++++ DATASET RECORDS

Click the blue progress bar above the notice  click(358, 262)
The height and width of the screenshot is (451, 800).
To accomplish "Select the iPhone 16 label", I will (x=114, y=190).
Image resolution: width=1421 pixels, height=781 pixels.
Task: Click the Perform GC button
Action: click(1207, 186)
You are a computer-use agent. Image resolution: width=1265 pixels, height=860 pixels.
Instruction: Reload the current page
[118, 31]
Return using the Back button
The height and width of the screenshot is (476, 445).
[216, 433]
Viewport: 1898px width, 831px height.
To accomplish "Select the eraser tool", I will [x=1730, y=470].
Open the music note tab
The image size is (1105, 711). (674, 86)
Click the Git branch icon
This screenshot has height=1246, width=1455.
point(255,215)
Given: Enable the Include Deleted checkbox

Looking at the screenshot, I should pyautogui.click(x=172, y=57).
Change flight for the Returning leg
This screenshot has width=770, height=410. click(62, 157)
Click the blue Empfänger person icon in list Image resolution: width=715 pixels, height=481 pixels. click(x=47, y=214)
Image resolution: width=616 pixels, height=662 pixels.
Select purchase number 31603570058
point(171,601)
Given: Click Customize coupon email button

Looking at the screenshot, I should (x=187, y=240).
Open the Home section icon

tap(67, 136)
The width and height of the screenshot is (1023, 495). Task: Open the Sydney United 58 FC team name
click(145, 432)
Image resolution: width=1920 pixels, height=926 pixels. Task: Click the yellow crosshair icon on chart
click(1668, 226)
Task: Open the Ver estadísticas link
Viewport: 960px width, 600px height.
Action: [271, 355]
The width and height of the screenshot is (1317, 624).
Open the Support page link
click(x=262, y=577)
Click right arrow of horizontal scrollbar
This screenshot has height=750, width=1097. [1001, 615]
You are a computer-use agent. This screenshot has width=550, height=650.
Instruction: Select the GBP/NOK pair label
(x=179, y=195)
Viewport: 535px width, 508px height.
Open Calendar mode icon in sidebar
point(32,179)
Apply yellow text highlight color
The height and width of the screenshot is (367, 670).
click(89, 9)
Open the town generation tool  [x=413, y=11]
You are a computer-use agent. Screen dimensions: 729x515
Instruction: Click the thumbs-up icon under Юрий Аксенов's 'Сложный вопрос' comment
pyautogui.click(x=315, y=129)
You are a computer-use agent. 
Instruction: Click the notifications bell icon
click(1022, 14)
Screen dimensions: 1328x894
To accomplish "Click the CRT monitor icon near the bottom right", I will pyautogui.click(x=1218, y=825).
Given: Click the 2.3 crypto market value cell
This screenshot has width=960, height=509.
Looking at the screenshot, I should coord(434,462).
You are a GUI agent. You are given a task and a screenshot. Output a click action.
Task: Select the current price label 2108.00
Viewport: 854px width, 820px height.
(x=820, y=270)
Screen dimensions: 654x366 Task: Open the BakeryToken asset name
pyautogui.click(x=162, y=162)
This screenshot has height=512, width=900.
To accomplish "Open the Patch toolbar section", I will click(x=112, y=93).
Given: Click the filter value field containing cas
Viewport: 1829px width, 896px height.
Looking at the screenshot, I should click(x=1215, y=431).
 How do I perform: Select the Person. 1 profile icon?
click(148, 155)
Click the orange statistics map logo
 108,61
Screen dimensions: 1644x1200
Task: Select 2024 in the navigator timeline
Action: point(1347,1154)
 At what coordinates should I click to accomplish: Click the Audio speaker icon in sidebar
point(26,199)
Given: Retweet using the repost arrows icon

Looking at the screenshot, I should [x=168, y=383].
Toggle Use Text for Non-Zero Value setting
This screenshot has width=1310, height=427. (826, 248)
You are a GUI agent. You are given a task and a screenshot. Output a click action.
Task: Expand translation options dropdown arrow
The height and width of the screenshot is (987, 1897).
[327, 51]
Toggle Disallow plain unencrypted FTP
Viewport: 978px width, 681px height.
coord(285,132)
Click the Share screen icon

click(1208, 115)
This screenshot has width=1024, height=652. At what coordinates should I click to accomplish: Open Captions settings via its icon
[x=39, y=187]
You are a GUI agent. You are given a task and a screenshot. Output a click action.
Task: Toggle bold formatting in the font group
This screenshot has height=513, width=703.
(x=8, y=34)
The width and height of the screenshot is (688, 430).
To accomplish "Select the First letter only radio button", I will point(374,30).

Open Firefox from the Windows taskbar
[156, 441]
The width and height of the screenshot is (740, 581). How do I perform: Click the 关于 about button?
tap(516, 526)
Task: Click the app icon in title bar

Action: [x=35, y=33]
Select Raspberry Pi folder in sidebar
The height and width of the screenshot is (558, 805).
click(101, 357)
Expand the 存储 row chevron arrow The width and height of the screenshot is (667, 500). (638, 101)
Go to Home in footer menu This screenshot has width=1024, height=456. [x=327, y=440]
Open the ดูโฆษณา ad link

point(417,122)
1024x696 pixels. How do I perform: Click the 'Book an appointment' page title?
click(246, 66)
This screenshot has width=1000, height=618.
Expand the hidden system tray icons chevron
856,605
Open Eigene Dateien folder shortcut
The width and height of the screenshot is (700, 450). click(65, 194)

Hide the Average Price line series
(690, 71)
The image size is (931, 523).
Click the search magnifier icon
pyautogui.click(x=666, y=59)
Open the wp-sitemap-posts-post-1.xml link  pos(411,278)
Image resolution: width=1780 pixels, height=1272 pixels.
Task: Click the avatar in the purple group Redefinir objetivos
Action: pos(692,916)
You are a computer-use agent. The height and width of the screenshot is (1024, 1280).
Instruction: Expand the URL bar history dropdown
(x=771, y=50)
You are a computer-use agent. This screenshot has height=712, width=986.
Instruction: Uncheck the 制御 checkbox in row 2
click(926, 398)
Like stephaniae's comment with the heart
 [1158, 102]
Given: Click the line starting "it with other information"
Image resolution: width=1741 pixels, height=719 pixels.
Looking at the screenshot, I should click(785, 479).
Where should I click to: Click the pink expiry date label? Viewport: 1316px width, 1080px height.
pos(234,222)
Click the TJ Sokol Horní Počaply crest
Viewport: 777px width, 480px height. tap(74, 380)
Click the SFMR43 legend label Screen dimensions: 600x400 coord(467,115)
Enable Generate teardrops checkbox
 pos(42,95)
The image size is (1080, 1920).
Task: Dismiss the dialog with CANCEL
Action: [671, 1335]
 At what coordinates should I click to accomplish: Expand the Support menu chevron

++++++++

> _WHAT YOU NEED TO DO_:
The reply should be nothing but the number of lines in the entries that include "computer".

> _WORKED SOLUTION_:
6